As you’re developing, you may make use of the “Check” button to validate the UDF definition. Any Rust compilation errors will be included in the errors box at the bottom of the UI.
Nullability
Nullability handling is controlled via the type signature of the UDF parameters and return types. If a parameter is
an Option
type (for example Option<i64>
), then it will be called with all inputs, even if they are NULL
. If the
parameter is not an Option
type (for example i64
), then it will only be called with non-NULL
inputs.
Similarly, if the return type is an Option
type, then the output type is nullable, otherwise it is non-nullable.
In table form:
Input | Parameter type | Return type | Called on | Nullability |
---|---|---|---|---|
Nullable | T | T | Non-null values | Nullable |
Nullable | Option<T> | T | All values | Non-null |
Nullable | T | Option<T> | Non-null values | Nullable |
Nullable | Option<T> | Option<T> | All values | Nullable |
Non-null | T | T | All values | Non-null |
Non-null | Option<T> | T | All values | Non-null |
Non-null | T | Option<T> | All values | Nullable |
Non-null | Option<T> | Option<T> | All values | Nullable |
Dependencies
UDFs can depend on external crates. To add dependencies, you can define a special comment in the UDF definition like this:
/*
[dependencies]
regex = "1.10.2"
*/
use arroyo_udf_plugin::udf;
use regex::Regex;
#[udf]
fn my_regex_matches(s: &str) -> bool {
let re = Regex::new(r"test").unwrap();
re.is_match(s)
}
Internally, the contents of the [dependencies]

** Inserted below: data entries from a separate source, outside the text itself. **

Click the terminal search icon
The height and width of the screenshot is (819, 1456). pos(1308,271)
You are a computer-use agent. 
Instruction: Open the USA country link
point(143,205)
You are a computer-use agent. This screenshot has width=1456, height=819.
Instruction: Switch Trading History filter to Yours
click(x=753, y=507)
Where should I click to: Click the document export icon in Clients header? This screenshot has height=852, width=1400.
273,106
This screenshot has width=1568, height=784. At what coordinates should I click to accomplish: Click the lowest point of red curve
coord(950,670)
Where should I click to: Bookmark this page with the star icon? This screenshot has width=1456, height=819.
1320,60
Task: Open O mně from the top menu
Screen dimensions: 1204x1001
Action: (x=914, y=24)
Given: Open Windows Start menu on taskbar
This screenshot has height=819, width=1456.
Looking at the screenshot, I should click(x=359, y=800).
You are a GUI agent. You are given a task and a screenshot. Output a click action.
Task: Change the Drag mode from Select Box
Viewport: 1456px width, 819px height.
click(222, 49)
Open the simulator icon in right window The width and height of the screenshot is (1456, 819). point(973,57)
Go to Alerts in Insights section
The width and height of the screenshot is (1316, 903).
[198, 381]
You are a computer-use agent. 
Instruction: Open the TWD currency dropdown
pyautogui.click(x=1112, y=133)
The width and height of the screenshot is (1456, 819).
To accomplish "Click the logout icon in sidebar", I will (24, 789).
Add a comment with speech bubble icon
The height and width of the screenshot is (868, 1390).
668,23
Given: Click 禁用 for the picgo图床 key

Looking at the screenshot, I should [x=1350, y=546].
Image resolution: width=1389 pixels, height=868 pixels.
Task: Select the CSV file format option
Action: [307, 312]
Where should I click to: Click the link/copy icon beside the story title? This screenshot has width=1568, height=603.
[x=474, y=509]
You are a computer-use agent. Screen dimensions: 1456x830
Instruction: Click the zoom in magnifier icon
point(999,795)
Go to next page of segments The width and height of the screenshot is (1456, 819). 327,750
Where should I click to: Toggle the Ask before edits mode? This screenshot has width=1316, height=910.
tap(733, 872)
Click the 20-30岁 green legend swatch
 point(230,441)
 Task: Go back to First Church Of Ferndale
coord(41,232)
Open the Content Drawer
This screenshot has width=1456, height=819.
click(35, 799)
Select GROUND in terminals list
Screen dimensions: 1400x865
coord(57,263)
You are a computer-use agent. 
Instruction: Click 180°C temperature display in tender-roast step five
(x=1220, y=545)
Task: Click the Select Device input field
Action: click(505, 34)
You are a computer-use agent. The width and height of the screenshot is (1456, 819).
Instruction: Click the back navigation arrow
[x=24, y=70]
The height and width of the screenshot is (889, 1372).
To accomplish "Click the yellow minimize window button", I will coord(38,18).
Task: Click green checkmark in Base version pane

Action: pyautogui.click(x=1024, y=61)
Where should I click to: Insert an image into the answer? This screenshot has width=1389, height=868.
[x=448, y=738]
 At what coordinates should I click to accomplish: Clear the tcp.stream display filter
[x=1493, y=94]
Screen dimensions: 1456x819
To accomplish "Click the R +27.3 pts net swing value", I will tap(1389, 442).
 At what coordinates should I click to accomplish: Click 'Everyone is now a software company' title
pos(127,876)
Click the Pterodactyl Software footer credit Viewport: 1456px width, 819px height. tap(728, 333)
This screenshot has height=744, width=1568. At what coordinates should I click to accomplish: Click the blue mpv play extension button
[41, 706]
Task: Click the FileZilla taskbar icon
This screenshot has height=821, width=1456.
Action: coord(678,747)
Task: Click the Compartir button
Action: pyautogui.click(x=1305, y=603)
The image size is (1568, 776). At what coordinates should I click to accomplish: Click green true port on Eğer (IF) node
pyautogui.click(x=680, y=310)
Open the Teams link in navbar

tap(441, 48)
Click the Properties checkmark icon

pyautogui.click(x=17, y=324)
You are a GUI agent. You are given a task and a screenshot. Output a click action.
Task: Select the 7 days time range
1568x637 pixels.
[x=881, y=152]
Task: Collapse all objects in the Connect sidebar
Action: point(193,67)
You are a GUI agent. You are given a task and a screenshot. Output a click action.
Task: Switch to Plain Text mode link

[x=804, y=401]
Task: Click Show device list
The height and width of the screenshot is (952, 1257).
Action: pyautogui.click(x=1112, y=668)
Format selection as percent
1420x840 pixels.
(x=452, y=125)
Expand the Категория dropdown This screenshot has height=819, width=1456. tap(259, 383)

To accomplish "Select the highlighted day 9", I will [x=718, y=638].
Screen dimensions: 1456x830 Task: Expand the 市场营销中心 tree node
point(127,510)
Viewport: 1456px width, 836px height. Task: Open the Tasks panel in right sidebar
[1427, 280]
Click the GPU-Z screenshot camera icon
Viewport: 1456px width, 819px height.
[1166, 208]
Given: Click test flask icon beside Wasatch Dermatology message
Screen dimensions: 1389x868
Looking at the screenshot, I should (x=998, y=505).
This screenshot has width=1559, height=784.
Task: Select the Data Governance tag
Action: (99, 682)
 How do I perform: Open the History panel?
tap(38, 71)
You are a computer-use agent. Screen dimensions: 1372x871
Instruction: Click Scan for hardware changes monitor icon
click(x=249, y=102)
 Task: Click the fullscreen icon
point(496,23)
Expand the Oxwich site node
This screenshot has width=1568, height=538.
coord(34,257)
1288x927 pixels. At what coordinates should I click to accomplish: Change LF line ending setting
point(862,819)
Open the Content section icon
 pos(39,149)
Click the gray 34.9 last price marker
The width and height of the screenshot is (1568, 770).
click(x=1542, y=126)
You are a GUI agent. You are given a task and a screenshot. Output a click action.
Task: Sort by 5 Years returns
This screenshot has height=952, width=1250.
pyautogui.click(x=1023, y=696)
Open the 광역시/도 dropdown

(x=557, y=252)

comment are used to generate a Cargo.toml
file for the UDF.
See the Cargo.toml reference
for more details on the syntax.
Dependencies may also include environment variables, which will be substituted at compile time:
/*
[dependencies]
my-repo = { git = "https://{{ GITHUB_USER }}:{{ GITHUB_TOKEN }}@github.com/{{ GITHUB_ORG }}/my-repo.git" }
*/
Global UDFs
UDFs may be either local—associated with a particular pipeline—or global, in which case they are stored in the database and may be used in any pipeline.
All UDFs begin as local. If you’ve written a UDF that will benefit from being globally available, you can make it global by hovering over the tab containing the UDF, and clicking the “Globalize” button in the drop down.
Global UDFs are available in all pipelines, but will be shadowed by local UDFs with the same name.
Performance considerations
UDFs are expected to run and return quickly (think microseconds, not milliseconds). This means they shouldn’t do any blocking work (like making network requests) or CPU-intensive computations. Within the Arroyo dataflow, UDFs are treated as normal scalar functions. They run serially against a batch of data, and while they run forward progress is blocked.
If you need to use IO, CPU-intensive computations, or other usecases for long-running UDFs, see async UDFs.
Debugging UDFs
If UDFs panic, they will produce log lines in the worker logs. These are not currently forwarded to the Web UI, so you
will need to find the logs where the workers are running. For the default process
scheduler, this will be in the
controller logs. For the kubernetes
scheduler, this will be within the actual worker pods.